MegaTrain removes that assumption entirely.
If it doesn’t fit in VRAM, you quantize or fall back to LoRA. MegaTrain adds full-precision training as a third option.

Breaking Down LLM Training Memory

Why does GPU VRAM become the bottleneck?
When you decompose training memory consumption into its components, optimizer state turns out to be far larger than the parameters themselves.

For BF16 mixed-precision training with the Adam optimizer, per-parameter memory consumption breaks down as follows:

ComponentData TypeBytes/ParameterDescription
Parameters (weights)BF162Model weights
GradientsBF162Computed during the backward pass
Adam first moment (m)FP324Exponential moving average of gradients
Adam second moment (v)FP324Exponential moving average of squared gradients
Master weightsFP324FP32 copy needed for updates
Total16

Adam maintains a moving average of gradients (first moment) and a moving average of squared gradients (second moment) for each parameter, adaptively adjusting the learning rate.
These two FP32 tensors alone consume 8 bytes per parameter.
Add the need to write BF16-computed weights back to FP32 master weights, and the total reaches 16 bytes per parameter.

Calculated by model size (excluding activations):

ModelParametersRequired Memory (16B/param)H200 VRAM (141GB)A100 VRAM (40/80GB)
Qwen2.5-7B7.6B~122 GBbarely fitsOOM
Qwen2.5-14B14.7B~235 GBOOMOOM
Qwen2.5-32B32.5B~520 GBOOMOOM
Llama-70B70B~1,120 GBOOMOOM
GPT-OSS-120B120B~1,920 GBOOMOOM

Even at 7B, adding activations pushes past the H200’s 141GB.
Activations are intermediate results from the forward pass, needed for gradient computation in the backward pass.
At 14B and above, no single GPU’s VRAM can hold it.

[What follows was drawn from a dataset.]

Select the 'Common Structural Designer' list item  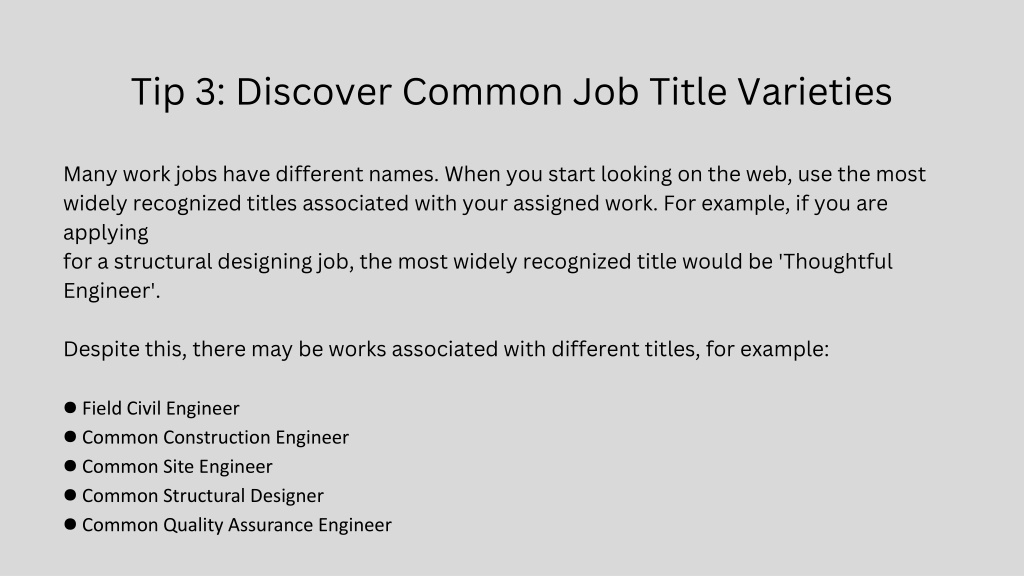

Meanwhile, CPU memory on a single server can reach 1.5TB to 2TB.
Even 1,920GB for 120B fits in a 2TB server.

Then there’s the activation problem.
Activations grow proportionally with batch size and sequence length, reaching tens to hundreds of gigabytes.
Activation checkpointing (recomputing intermediate results on demand instead of storing them) trades compute time for memory savings.
MegaTrain’s layer-wise execution naturally limits resident activations to a single layer.

Limitations of Existing Approaches: ZeRO to FSDP

Multiple approaches have been proposed for this memory problem.
The most prominent are Microsoft’s DeepSpeed ZeRO series and PyTorch’s FSDP (Fully Sharded Data Parallelism).

ZeRO’s Three Stages

ZeRO (Zero Redundancy Optimizer) is built on the design philosophy of “eliminating redundant copies of the same data across multiple GPUs,” divided into three stages:

StagePartitionedRedundancy EliminatedMemory Reduction
ZeRO-1Optimizer stateAdam’s m, vUp to 4x
ZeRO-2+ GradientsGradient tensorsUp to 8x
ZeRO-3+ ParametersWeights partitioned tooUp to Nx (GPU count)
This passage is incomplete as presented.